== ASSIGNMENT ==
Restate word for word the lines below from the one that has "This screenshot has width=1024, height=414." through the one that has "Task: Click the magnifying glass search icon", keeping both and dropping all pictures.

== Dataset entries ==
***
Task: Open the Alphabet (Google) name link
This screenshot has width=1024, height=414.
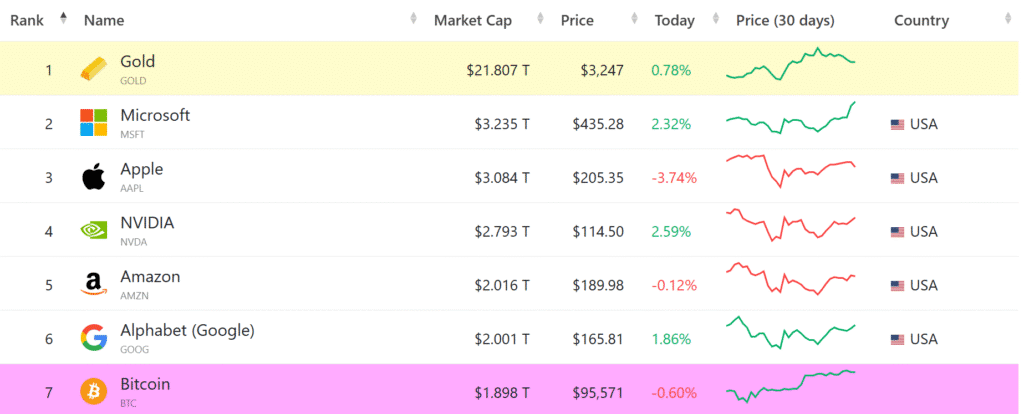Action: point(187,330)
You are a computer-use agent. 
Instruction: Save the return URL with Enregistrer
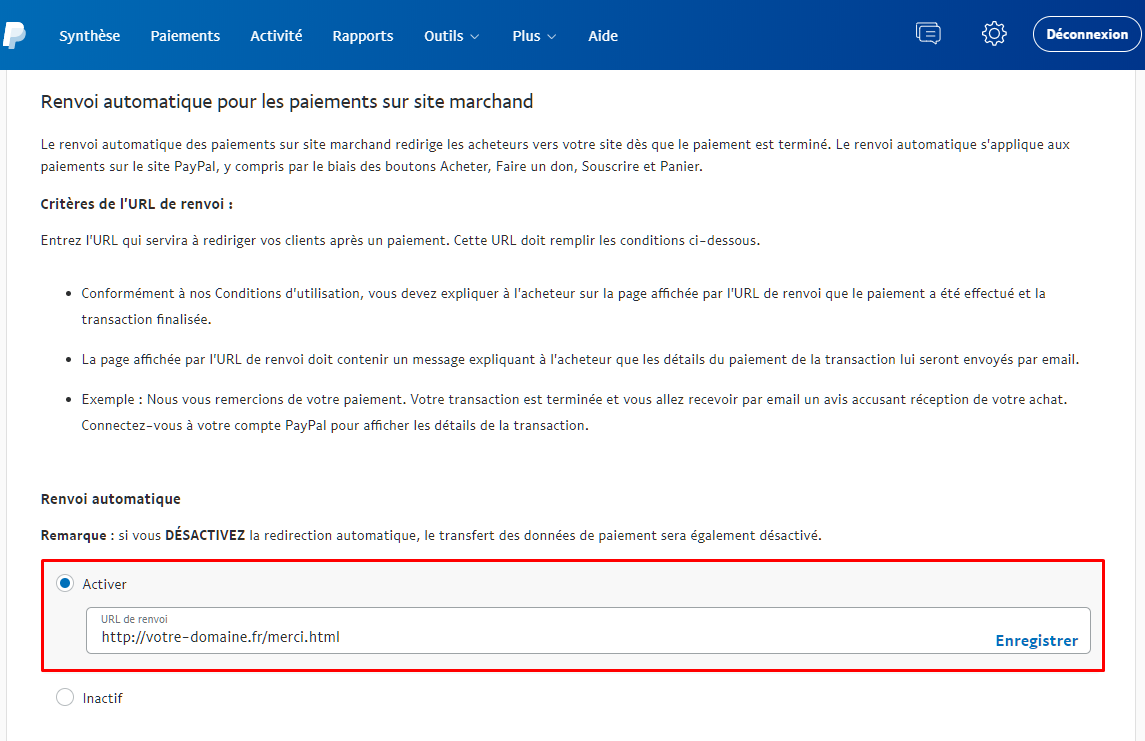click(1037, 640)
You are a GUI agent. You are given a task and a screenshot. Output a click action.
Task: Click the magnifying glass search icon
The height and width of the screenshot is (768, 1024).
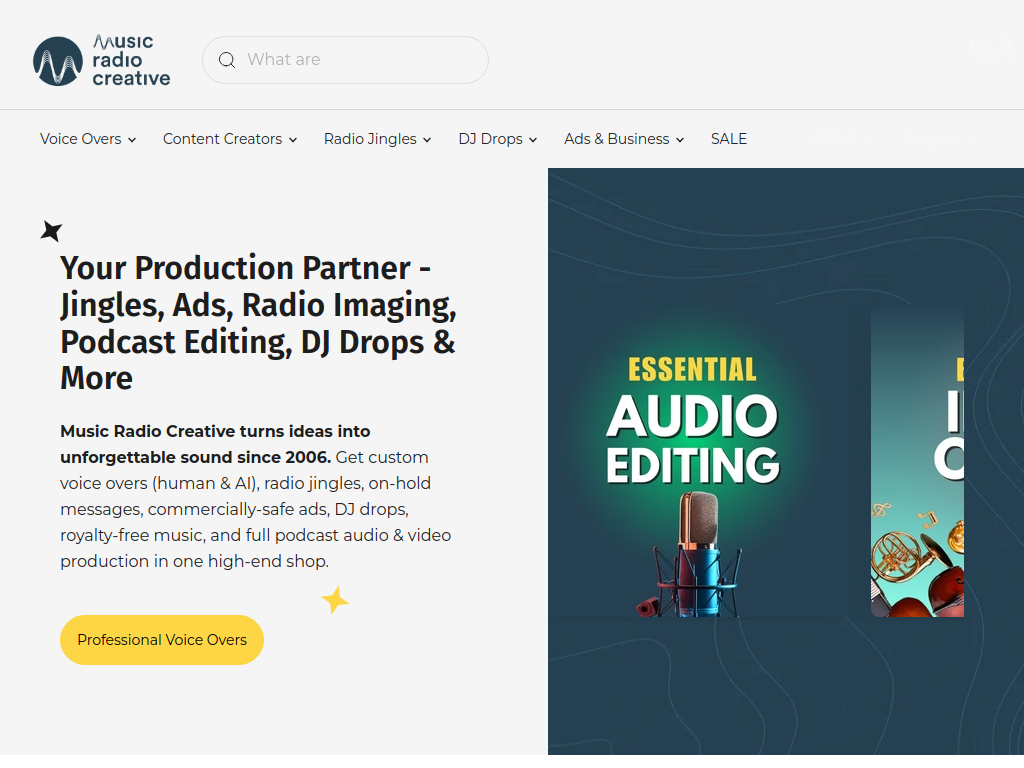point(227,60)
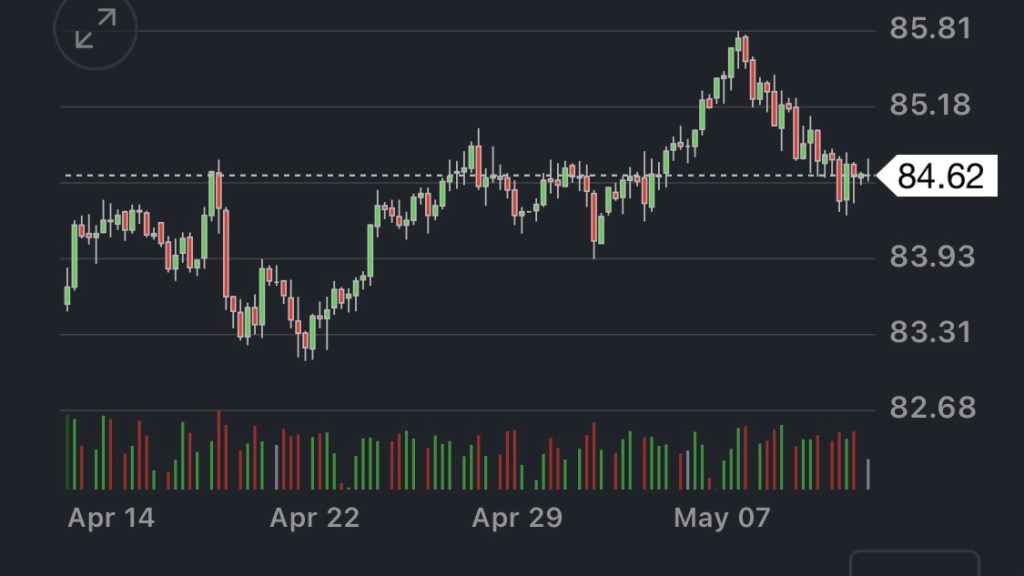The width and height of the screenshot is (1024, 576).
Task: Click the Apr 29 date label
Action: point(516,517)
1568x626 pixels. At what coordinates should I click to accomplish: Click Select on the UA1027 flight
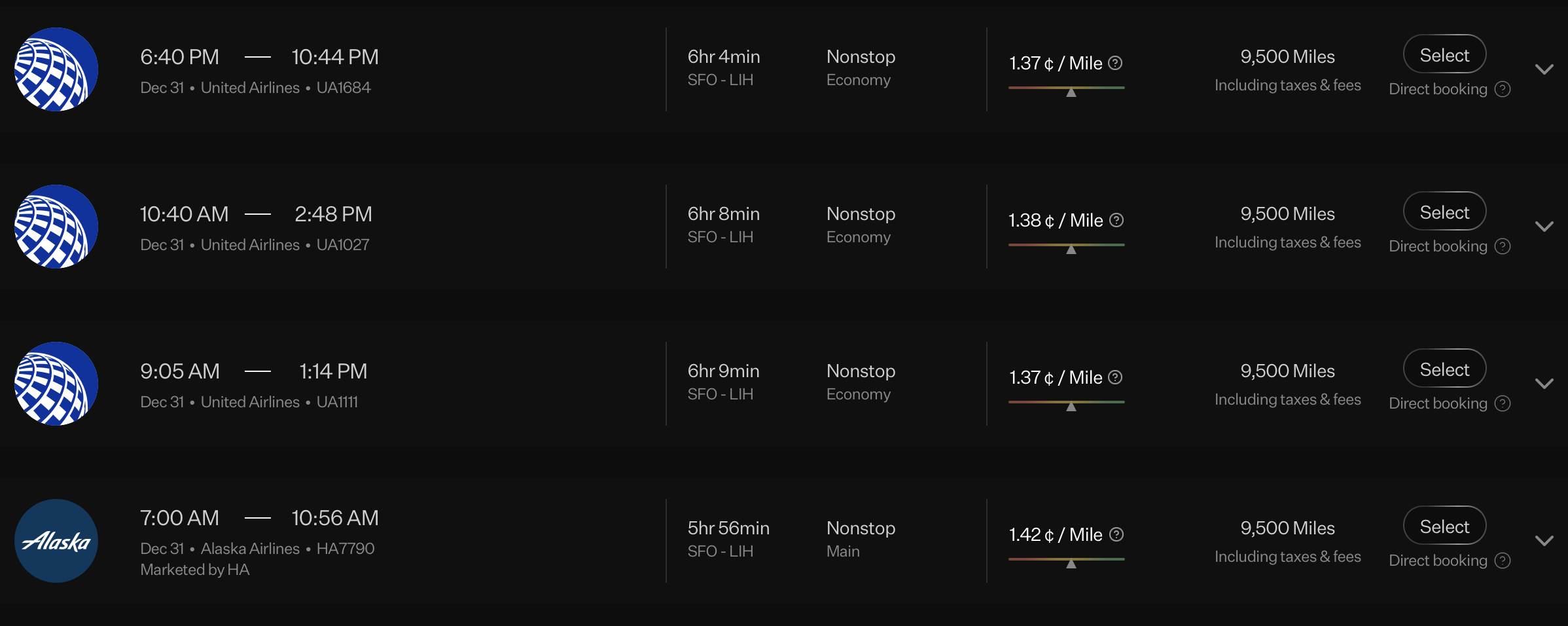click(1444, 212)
***
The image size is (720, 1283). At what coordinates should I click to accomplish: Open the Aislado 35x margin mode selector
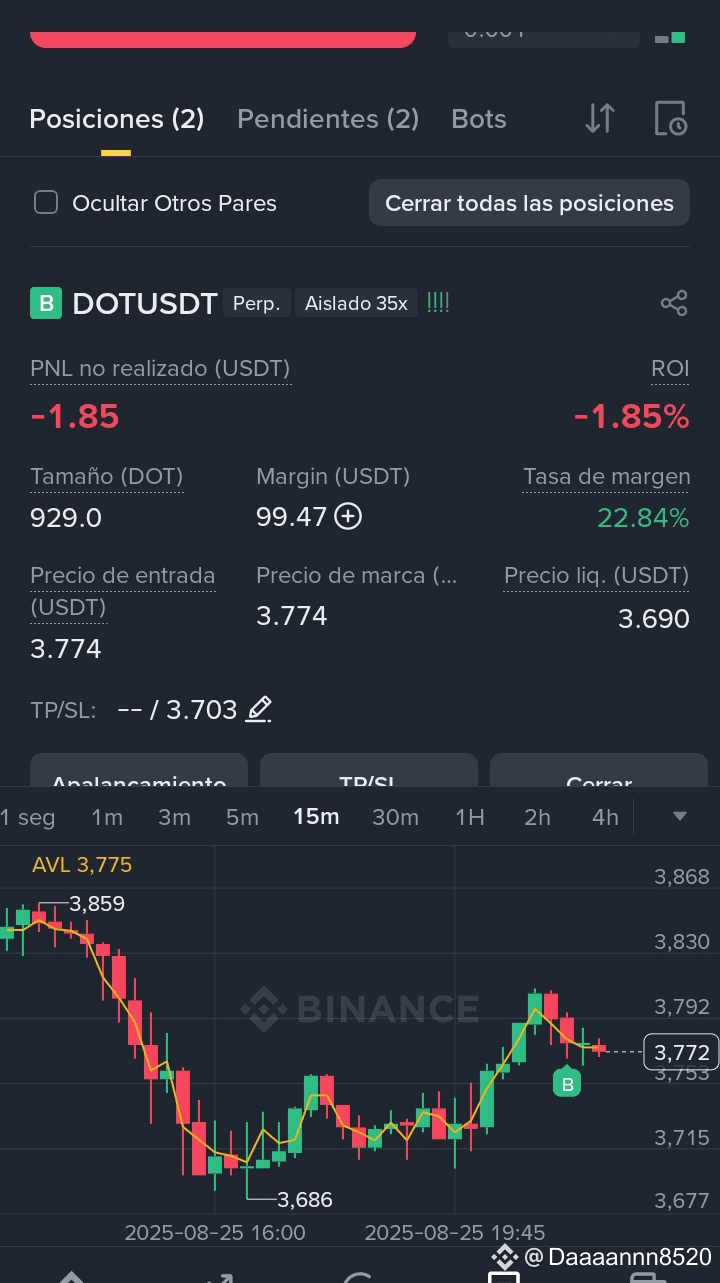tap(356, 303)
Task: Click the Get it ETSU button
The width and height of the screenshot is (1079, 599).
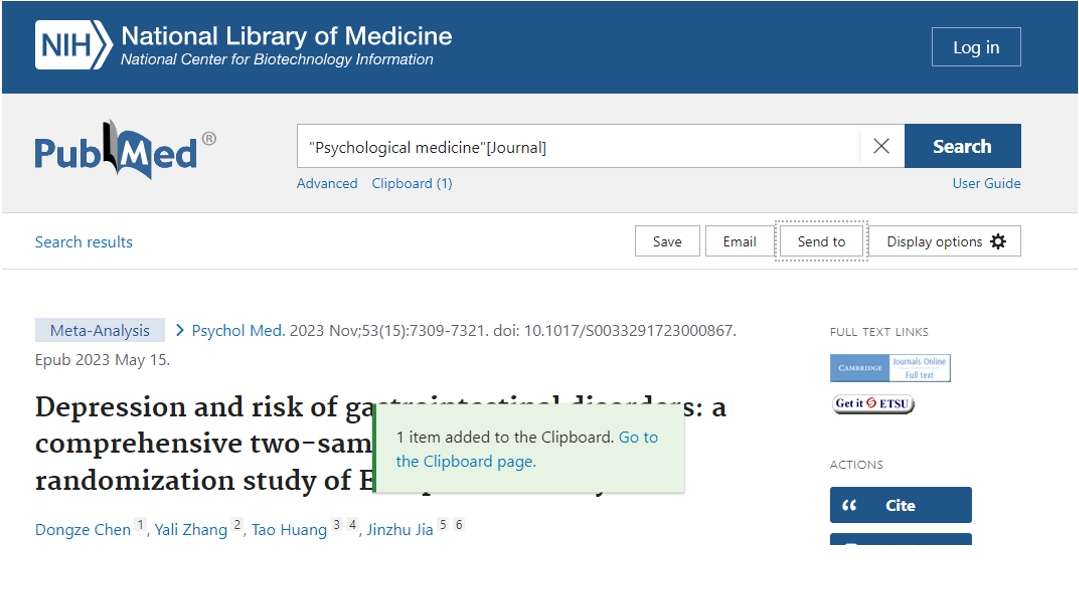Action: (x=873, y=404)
***
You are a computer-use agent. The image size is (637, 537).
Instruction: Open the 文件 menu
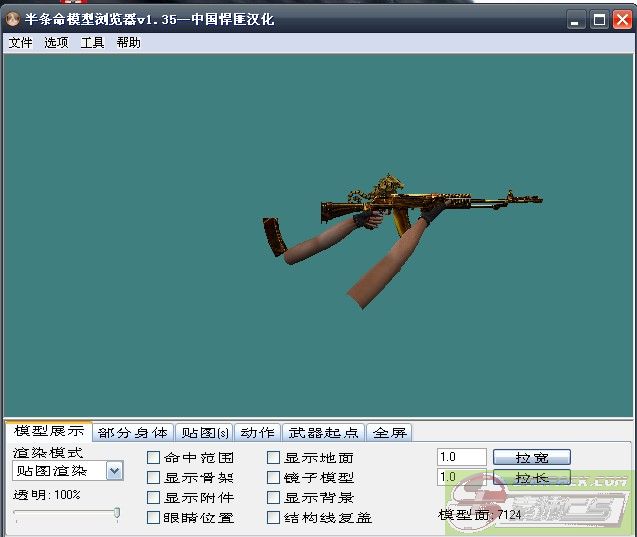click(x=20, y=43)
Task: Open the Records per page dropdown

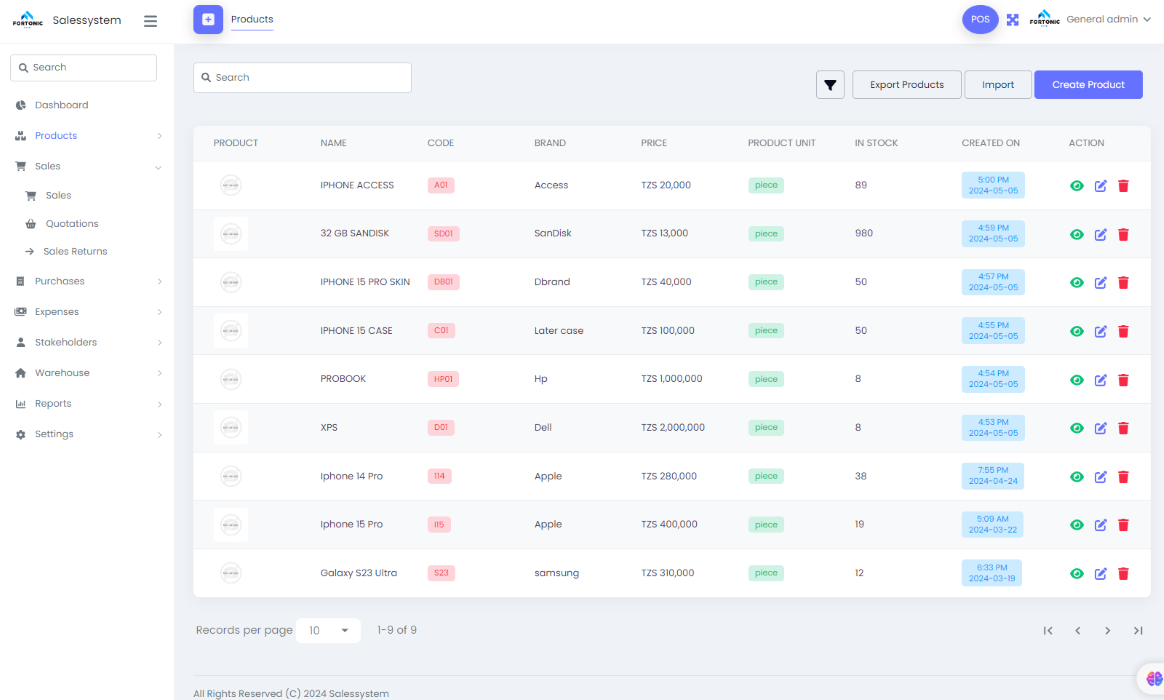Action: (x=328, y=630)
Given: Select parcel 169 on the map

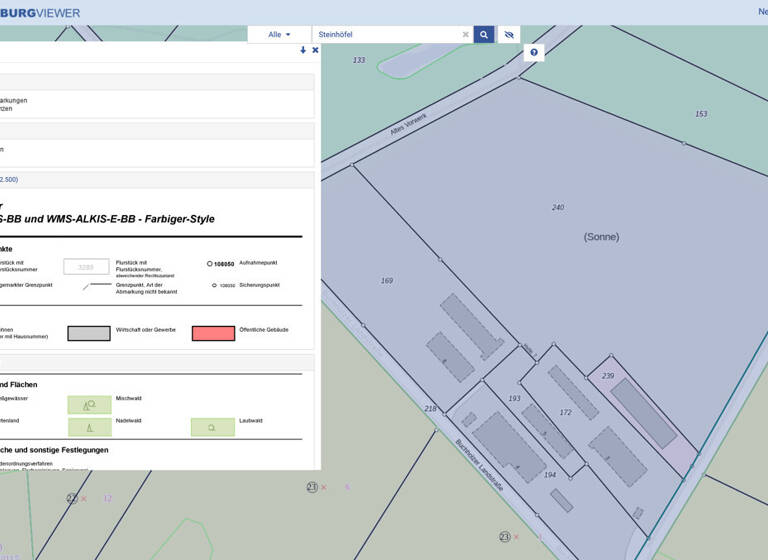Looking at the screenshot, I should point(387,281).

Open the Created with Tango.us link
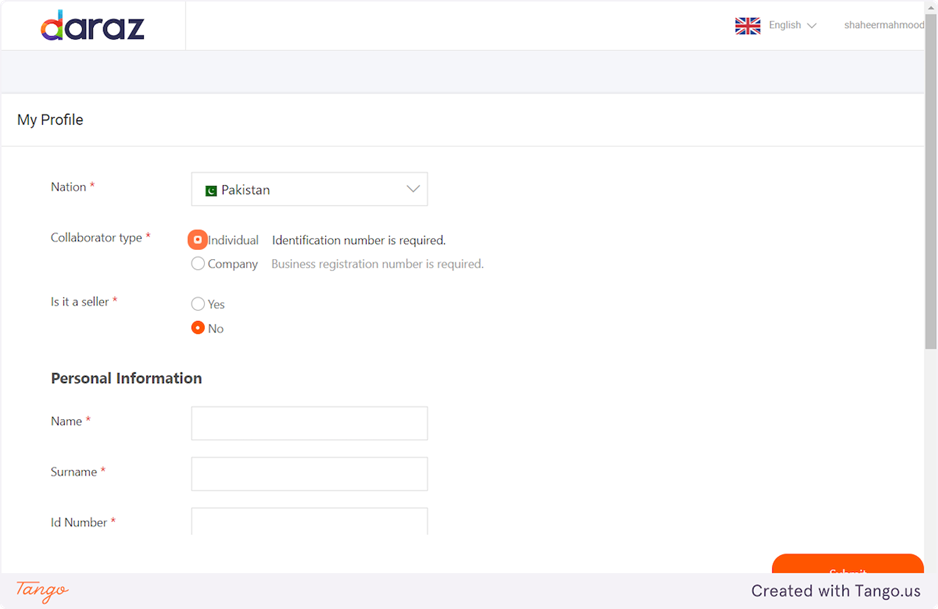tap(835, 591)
***
== OUTPUT FOR THIS TASK ==
This screenshot has width=1024, height=414.
Action: point(187,330)
You are a computer-use agent. 
Instruction: Save the return URL with Enregistrer
click(1037, 640)
You are a GUI agent. You are given a task and a screenshot. Output a click action.
Task: Click the magnifying glass search icon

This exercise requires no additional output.